Die Gefühle der Abhängigkeit und Hilflosigkeit entstehen im Kommen und Gehen, im Dasein und Wegsein der nährenden, lebensrettenden und

lebenserhaltenden Quelle. Die natürliche Quelle für Säugetiere aber ist die Milch gebende Brust. Daraus wurde im AT das „Land, wo Milch und Honig fließen“.

In der christlichen Liturgie ist die Zeit zwischen Ostern und Pfingsten die Zeit, in der es um die endgültige Trennung von Jesus geht. Oder, zurückübersetzt in unsere Zeit als Babys: Es geht um das endgültige Abgestillt-Werden.

Wie soll ich überleben, wenn du, die Quelle meines Lebens, weg bist?

Die Antwort, die wir heute hören, lautet: „Aber ich sage Euch die Wahrheit: Es ist ist gut für euch, dass ich weggehe. Denn wenn ich nicht weggehe, kommt der Tröster nicht zu euch. Wenn ich aber gehe, werde ich ihn zu euch senden. Und wenn er kommt, wird er der Welt die Augen auftun über die Sünde und über die Gerechtigkeit und das Gericht.“ (Johannes 16, 7-8)

Für kleine Kinder ist der Trost, wenn die Mama und mit ihr die Brust weg ist, ein „Ersatz“: ein Schnuller und/oder ein Stofftier. Winnicott hat das „Übergangsobjekt “ genannt: Ein „Objekt“, das den Übergang von der Mutter hin zu einem Leben in Getrenntheit von ihr, erleichtert.

Dazu bedarf es in der mentalen Welt des Kindes eines „mentalen Objektes“: Dass nämlich diese ursprüngliche seligmachende Quelle allen Lebens gar nicht verschwunden ist, sondern nur nicht mehr im Außen sichtbar. In der christlichen Theologie ist das die Geburtsstunde des Heiligen Geistes, den das Johannesevangelium durchgängig als „Tröster“ bezeichnet. Tröster heißt im Griechischen aber „Parakletos“ – und das heißt wörtlich: der Herbeigerufene. Und so passt es, dass unser heutiger Sonntag „Exaudi“ heißt, entlehnt aus einem Psalmwort (Ps. 27, 7): „Herr, höre meine Stimme, wenn ich rufe!“ Und weiter heißt es: „Sei mir gnädig und antworte mir!“ Dies ist die eigentliche Gnade, das eigentliche Geschenk – eine gnädige, also liebevolle und barmherzige Antwort auf den Ruf unserer Seele zu bekommen. Und wenn es weiter im Psalm heißt: „Verbirg dein Antlitz nicht vor mir, verstoße nicht im Zorn deinen Knecht“ (V. 9) – so wird klar worum es geht: Es geht um die Hölle des Verlassen-Werdens, des Aus-der-Gemeinschaft-ausgestoßen-Werdens. Es ist nämlich so, dass wir in frühen Zeiten die Abwesenheit der nährenden Quelle als Zorn auf uns erleben. So wird auch verständlich, dass der Paraklet ins Lateinische mit Advocatus übersetzt worden ist: Der Beistand also bei Gericht.

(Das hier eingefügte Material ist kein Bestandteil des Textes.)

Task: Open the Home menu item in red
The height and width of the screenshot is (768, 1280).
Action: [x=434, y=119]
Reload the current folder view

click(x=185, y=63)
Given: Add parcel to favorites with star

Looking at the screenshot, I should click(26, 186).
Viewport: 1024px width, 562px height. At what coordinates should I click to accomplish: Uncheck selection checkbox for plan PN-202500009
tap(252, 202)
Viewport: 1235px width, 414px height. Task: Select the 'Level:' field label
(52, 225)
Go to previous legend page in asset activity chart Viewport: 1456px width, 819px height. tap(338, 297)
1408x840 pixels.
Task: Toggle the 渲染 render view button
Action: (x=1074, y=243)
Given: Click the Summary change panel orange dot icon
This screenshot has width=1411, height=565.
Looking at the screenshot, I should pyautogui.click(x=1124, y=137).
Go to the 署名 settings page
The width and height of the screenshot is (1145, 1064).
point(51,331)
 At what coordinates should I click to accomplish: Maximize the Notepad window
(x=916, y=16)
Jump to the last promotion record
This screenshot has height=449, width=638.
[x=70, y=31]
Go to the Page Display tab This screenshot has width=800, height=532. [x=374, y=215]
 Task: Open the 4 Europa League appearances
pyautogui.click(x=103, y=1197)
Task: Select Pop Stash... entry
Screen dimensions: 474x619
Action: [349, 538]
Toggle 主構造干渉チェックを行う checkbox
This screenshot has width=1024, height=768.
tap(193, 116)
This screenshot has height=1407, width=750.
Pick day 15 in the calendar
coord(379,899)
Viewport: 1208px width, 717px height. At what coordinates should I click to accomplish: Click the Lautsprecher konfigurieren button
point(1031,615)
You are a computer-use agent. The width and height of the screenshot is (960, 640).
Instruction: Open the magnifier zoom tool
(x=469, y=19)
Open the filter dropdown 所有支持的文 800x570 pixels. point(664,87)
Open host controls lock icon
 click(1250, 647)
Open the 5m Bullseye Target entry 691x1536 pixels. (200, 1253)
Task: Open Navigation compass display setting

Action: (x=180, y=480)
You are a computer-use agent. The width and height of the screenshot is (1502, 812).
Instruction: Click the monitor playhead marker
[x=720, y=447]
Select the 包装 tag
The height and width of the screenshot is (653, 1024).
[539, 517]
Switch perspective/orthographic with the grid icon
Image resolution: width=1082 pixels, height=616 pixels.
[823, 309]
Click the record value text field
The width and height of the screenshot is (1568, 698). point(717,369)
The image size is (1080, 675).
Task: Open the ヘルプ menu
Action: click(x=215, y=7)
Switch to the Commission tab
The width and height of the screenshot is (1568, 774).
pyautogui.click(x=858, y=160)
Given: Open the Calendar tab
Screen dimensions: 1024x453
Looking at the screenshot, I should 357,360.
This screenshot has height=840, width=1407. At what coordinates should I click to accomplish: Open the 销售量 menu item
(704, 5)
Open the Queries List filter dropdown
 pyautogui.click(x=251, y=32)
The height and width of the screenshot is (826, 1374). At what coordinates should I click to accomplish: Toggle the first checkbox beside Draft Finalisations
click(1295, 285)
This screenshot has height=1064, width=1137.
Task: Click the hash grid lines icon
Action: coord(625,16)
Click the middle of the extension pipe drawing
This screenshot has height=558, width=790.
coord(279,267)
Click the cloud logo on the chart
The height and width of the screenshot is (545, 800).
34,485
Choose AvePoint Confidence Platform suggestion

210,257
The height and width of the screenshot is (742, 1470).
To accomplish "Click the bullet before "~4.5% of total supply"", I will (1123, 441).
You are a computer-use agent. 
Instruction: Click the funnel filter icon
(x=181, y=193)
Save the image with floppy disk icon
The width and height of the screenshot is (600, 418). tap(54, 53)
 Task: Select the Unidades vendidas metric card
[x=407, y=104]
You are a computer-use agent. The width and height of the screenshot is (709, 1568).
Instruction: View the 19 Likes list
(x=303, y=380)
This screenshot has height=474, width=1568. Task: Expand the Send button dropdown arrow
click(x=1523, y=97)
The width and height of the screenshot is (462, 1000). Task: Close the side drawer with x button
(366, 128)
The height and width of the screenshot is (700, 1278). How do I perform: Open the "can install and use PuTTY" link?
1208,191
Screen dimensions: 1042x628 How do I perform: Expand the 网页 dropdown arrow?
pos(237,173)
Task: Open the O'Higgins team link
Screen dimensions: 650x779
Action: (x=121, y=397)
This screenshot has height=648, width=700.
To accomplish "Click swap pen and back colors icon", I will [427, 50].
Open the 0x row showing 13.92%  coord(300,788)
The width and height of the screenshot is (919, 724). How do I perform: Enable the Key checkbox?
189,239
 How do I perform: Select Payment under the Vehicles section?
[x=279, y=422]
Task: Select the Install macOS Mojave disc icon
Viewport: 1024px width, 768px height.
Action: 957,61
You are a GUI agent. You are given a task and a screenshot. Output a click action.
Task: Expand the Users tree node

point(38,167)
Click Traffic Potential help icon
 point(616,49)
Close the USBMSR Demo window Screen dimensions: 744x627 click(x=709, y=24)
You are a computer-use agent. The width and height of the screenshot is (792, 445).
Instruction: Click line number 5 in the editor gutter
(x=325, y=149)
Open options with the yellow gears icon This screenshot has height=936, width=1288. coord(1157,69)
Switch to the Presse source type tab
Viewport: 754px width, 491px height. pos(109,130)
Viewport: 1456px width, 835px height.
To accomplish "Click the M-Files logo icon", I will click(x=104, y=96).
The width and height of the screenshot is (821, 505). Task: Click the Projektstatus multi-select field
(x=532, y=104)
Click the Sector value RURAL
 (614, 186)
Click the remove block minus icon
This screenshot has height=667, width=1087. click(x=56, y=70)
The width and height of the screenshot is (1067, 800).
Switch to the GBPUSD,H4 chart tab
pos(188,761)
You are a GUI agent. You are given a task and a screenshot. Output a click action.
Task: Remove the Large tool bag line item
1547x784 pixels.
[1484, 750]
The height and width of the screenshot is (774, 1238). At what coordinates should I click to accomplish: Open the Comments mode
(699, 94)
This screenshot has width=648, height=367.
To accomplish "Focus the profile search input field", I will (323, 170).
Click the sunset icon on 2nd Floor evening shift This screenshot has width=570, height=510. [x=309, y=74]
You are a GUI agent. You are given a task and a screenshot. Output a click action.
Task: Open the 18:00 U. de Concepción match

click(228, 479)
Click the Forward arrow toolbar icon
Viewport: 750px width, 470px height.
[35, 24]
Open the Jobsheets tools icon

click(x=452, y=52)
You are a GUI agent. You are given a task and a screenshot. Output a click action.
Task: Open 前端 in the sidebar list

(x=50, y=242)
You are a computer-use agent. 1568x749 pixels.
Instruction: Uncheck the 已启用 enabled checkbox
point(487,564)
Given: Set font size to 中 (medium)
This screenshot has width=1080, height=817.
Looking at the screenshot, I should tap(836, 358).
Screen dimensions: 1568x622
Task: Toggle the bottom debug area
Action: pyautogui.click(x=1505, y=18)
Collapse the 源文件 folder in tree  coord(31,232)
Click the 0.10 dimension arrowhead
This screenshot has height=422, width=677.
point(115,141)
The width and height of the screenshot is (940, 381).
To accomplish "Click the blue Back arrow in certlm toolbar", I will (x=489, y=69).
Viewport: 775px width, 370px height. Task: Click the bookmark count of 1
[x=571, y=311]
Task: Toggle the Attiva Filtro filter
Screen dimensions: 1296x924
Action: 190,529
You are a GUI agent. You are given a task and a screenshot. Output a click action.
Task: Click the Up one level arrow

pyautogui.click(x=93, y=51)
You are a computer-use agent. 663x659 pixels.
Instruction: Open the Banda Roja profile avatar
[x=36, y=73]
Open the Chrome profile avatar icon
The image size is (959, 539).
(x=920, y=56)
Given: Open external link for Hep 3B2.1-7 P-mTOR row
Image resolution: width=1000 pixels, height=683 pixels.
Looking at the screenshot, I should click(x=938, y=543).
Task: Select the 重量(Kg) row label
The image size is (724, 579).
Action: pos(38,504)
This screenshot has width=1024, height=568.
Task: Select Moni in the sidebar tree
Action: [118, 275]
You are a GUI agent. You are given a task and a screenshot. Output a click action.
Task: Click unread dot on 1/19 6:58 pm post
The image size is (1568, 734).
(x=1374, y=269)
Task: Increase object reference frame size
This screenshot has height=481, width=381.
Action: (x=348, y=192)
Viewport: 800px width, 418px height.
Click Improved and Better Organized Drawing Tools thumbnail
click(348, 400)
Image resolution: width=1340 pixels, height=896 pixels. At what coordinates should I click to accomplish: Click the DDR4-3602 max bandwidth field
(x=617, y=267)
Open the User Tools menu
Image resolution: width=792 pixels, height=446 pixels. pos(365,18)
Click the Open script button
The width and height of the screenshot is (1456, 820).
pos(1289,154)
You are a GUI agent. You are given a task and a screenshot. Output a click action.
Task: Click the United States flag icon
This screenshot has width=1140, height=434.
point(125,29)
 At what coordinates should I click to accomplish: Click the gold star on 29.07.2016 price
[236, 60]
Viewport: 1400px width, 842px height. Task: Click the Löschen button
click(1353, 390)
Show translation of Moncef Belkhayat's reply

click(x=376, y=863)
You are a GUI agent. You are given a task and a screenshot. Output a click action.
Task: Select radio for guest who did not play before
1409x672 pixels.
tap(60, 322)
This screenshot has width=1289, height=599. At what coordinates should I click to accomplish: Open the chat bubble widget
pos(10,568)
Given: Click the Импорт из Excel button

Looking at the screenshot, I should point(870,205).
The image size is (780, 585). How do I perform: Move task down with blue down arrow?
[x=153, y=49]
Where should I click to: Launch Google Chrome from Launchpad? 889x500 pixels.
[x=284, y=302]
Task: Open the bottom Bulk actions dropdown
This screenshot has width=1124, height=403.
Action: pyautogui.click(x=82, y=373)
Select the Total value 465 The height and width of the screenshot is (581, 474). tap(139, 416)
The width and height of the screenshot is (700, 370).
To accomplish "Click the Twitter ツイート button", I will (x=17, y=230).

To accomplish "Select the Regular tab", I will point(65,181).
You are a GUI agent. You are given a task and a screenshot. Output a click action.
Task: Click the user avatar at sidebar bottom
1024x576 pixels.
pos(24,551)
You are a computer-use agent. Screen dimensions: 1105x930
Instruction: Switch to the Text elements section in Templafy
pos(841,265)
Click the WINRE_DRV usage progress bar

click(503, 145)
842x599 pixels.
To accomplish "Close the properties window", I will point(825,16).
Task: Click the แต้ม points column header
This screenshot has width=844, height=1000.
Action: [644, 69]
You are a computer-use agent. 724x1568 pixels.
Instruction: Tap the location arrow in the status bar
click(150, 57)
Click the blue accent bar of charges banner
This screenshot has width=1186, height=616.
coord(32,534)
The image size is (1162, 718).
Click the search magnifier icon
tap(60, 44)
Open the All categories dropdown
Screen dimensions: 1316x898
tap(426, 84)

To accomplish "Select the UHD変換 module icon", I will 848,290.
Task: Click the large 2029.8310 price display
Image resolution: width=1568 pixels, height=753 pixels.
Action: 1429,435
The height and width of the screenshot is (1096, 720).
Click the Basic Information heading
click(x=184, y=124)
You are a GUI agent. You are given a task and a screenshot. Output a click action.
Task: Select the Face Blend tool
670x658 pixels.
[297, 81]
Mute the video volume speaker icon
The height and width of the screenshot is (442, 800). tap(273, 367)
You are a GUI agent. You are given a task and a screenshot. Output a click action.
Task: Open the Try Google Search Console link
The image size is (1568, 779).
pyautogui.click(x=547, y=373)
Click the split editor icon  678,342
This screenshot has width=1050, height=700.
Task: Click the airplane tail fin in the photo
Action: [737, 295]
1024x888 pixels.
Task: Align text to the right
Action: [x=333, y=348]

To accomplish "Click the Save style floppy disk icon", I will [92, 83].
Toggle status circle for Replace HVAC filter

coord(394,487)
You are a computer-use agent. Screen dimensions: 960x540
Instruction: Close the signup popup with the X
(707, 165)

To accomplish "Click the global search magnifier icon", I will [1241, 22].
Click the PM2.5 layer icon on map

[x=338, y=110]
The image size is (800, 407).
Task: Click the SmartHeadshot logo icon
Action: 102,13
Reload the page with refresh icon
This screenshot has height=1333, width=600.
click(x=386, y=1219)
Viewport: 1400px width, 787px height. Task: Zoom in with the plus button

„Sei mir gnädig und antworte mir …!“ Antwort ist etwas ganz anderes als ein Echo, in dem mein eigener Ruf auf mich selbst zurück fällt und meine gefühlte Einsamkeit mal um mal verstärkt. Der vereinsamte Mensch hat sich in seine Einsamkeit zurück gezogen, weil die Antworten, die er bekommen hatte, unbarmherzige und verständnislose gewesen sind. Er geht zutiefst davon aus, etwas falsch gemacht zu haben, ja falsch zu sein. Antworten heißt: Dem Anderen zum Gegenüber zu werden. Erst so und nur so ist das Wahrnehmen des Anderen als eines Anderen möglich.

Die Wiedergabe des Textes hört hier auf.